Didi Global Inc. narrowed its losses further in the second quarter, as the Chinese ride-hailing giant cut costs to rebound despite slowing economic growth.
The company’s net loss attributable to ordinary shareholders dropped to 267 million yuan ($36.4 million) in the second quarter, down from 5.45 billion the year before. Total revenue in the June quarter rose 52.6% to 48.8 billion yuan, compared with 32 billion yuan in the same period in 2022.
Didi’s core China business benefited from growing domestic travel demand, despite a weaker-than-expected post-pandemic recovery in Chinese consumer sentiment. After cutting some costs in the first two quarters, the company said it would step up consumer incentives and marketing to help grow its international business in the second half of the year.
Once hailed as a national champion that bested Uber Technologies Inc. in China, Didi has been gradually resuming expansion following a yearlong probe into the security of its data by Chinese regulators. That saga drove the company off New York’s main bourse and resulted in a $1.2 billion fine.

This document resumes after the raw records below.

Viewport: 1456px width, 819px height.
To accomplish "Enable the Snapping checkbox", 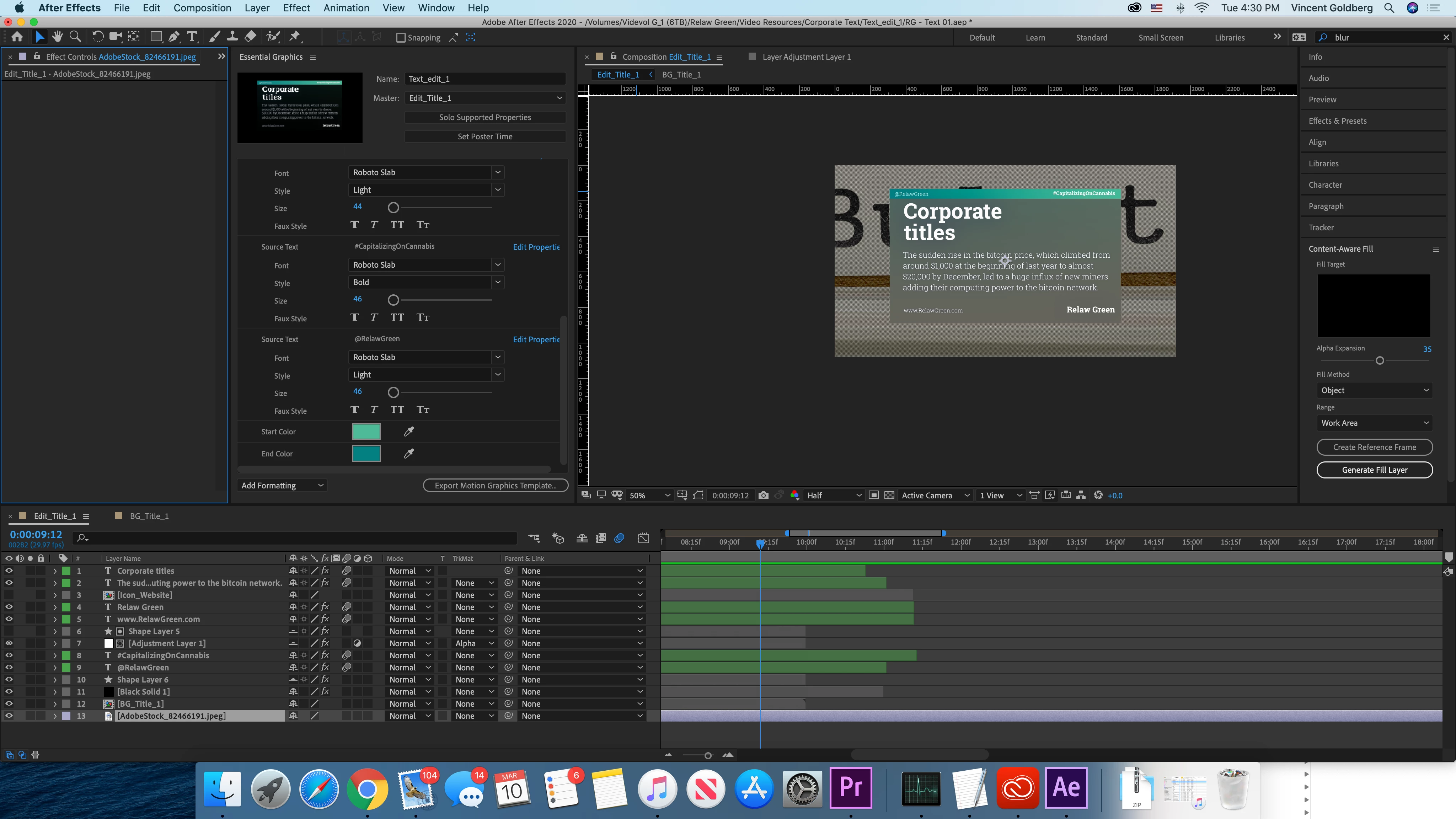I will click(401, 38).
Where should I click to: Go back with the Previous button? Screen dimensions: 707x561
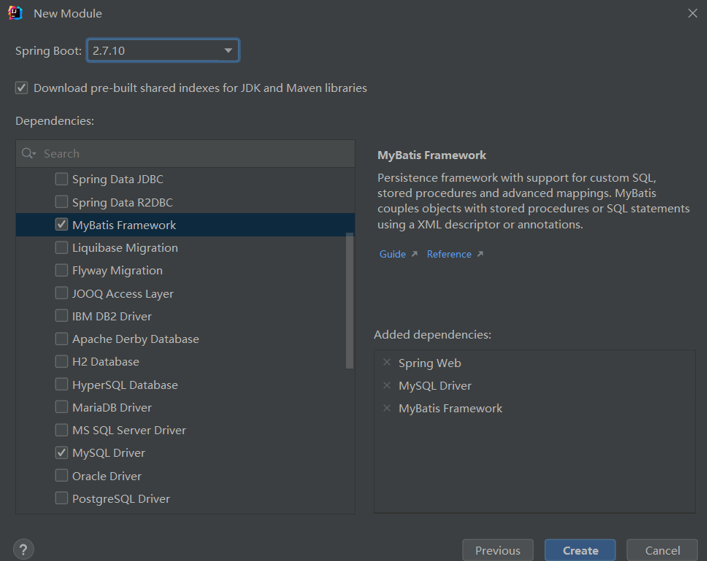497,550
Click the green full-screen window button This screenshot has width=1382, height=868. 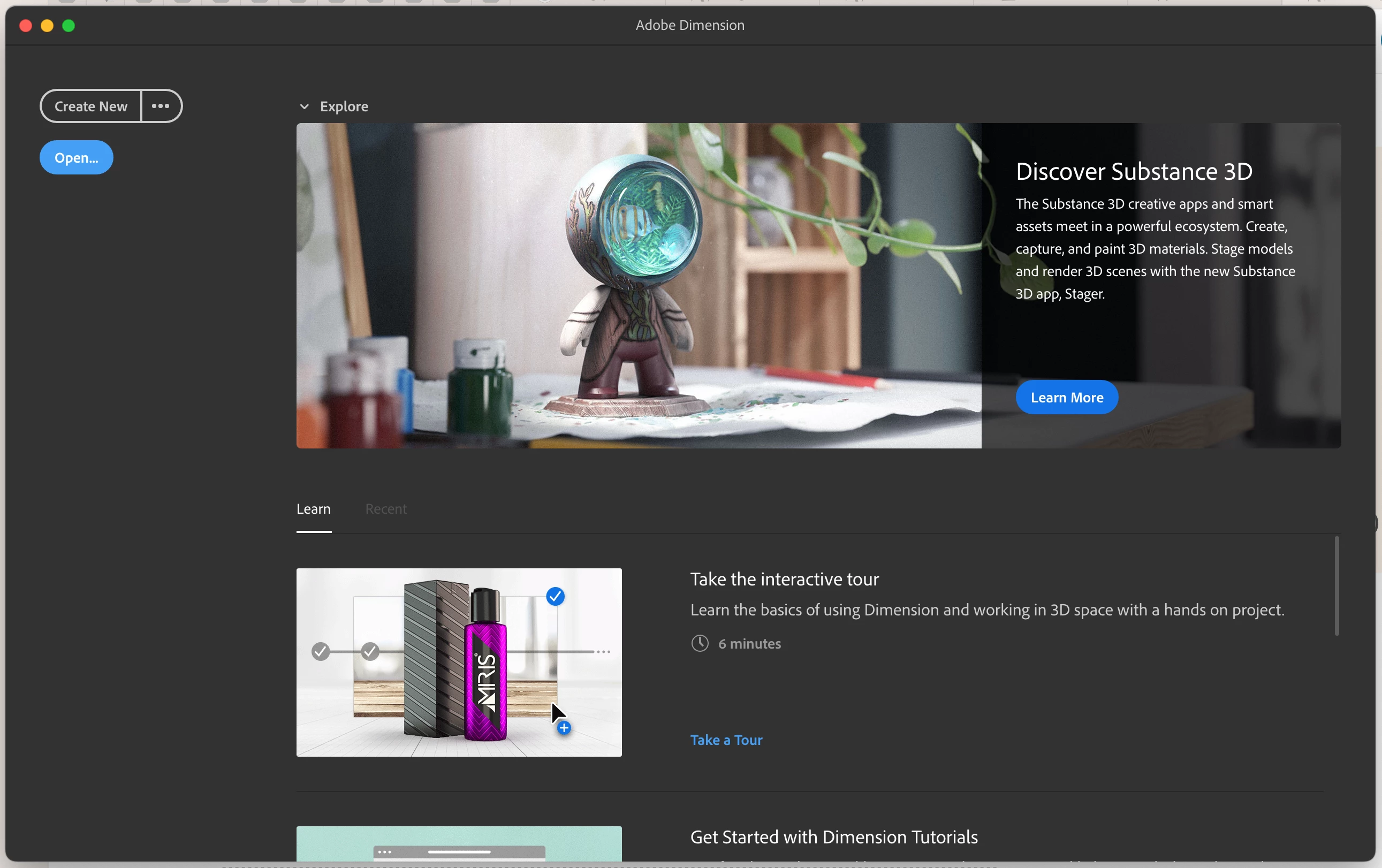coord(69,26)
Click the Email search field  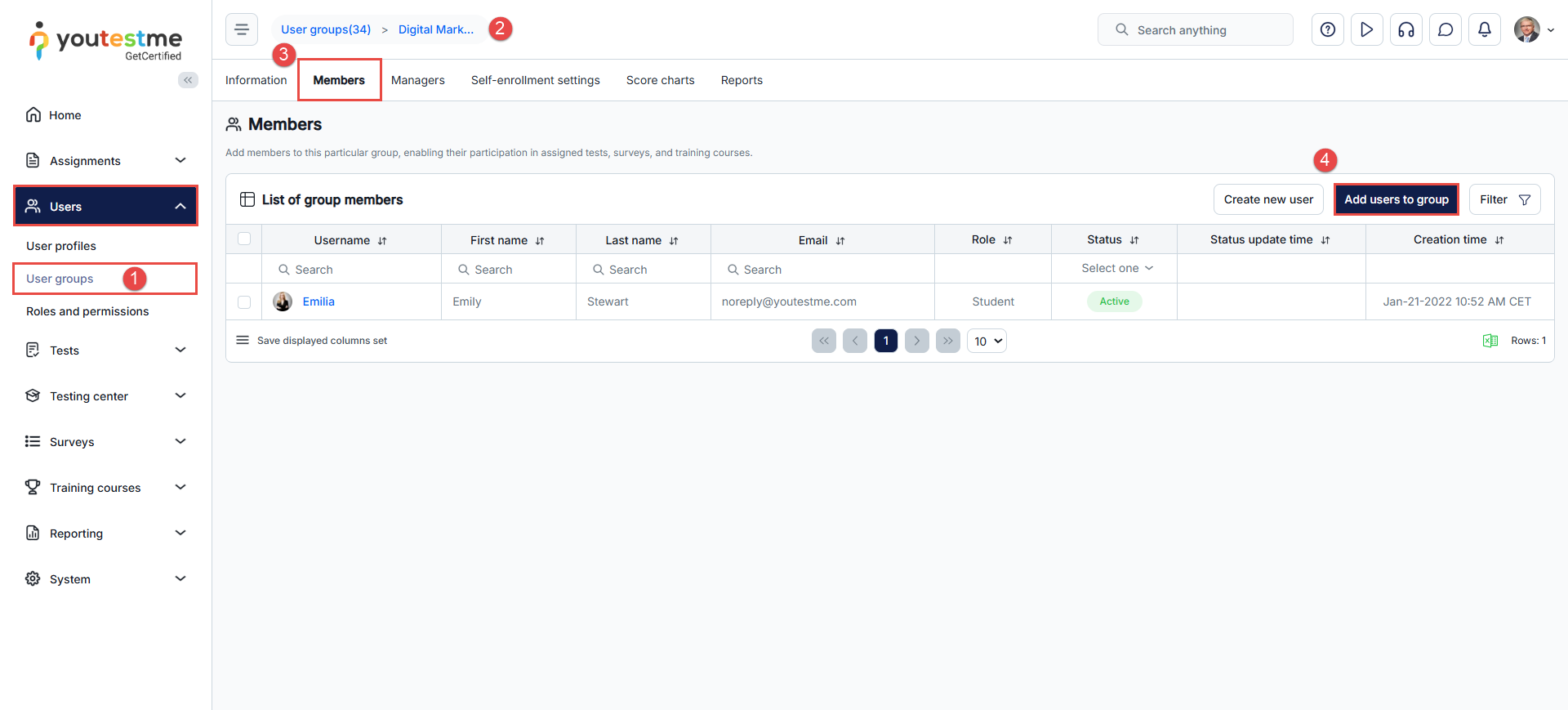(825, 270)
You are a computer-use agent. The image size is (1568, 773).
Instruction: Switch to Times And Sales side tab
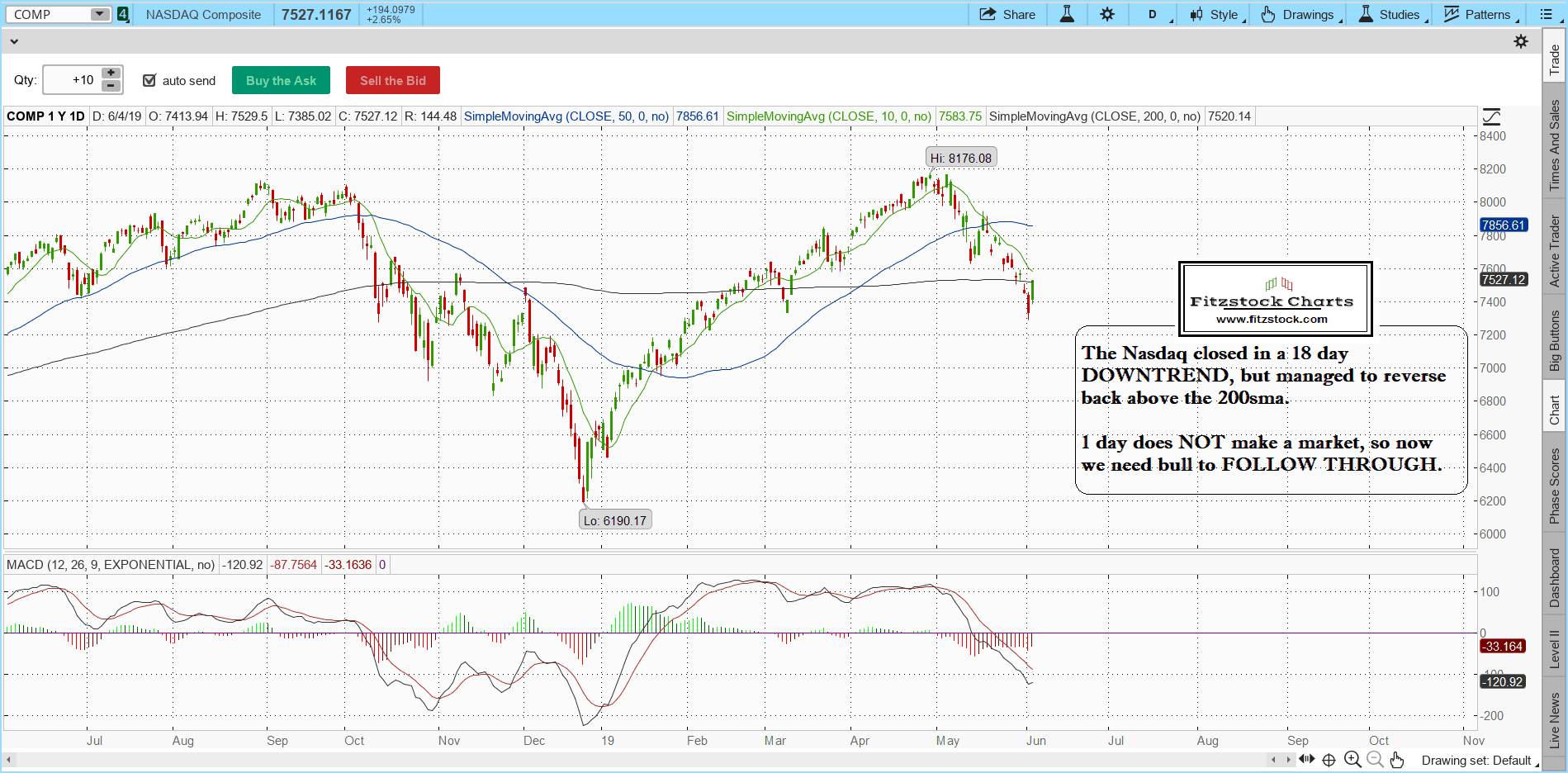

Investors have been expecting a fresh push for growth, including a possible re-listing in Hong Kong. More than a year after its exit from the New York Stock Exchange, Didi boasts a market value of around $15 billion — larger than just about any other firm whose shares are primarily quoted over-the-counter in the US, data compiled by Bloomberg show.
Since its apps were restored to Chinese stores earlier in the year, the company’s moves have included the rollout of an autonomous concept car and self-driving taxi services. Last month, Didi announced the sale of its electric-vehicle development arm to Xpeng Inc, an HK$5.84 billion ($745 million) deal that gives Didi a 3.25% stake in the EV maker.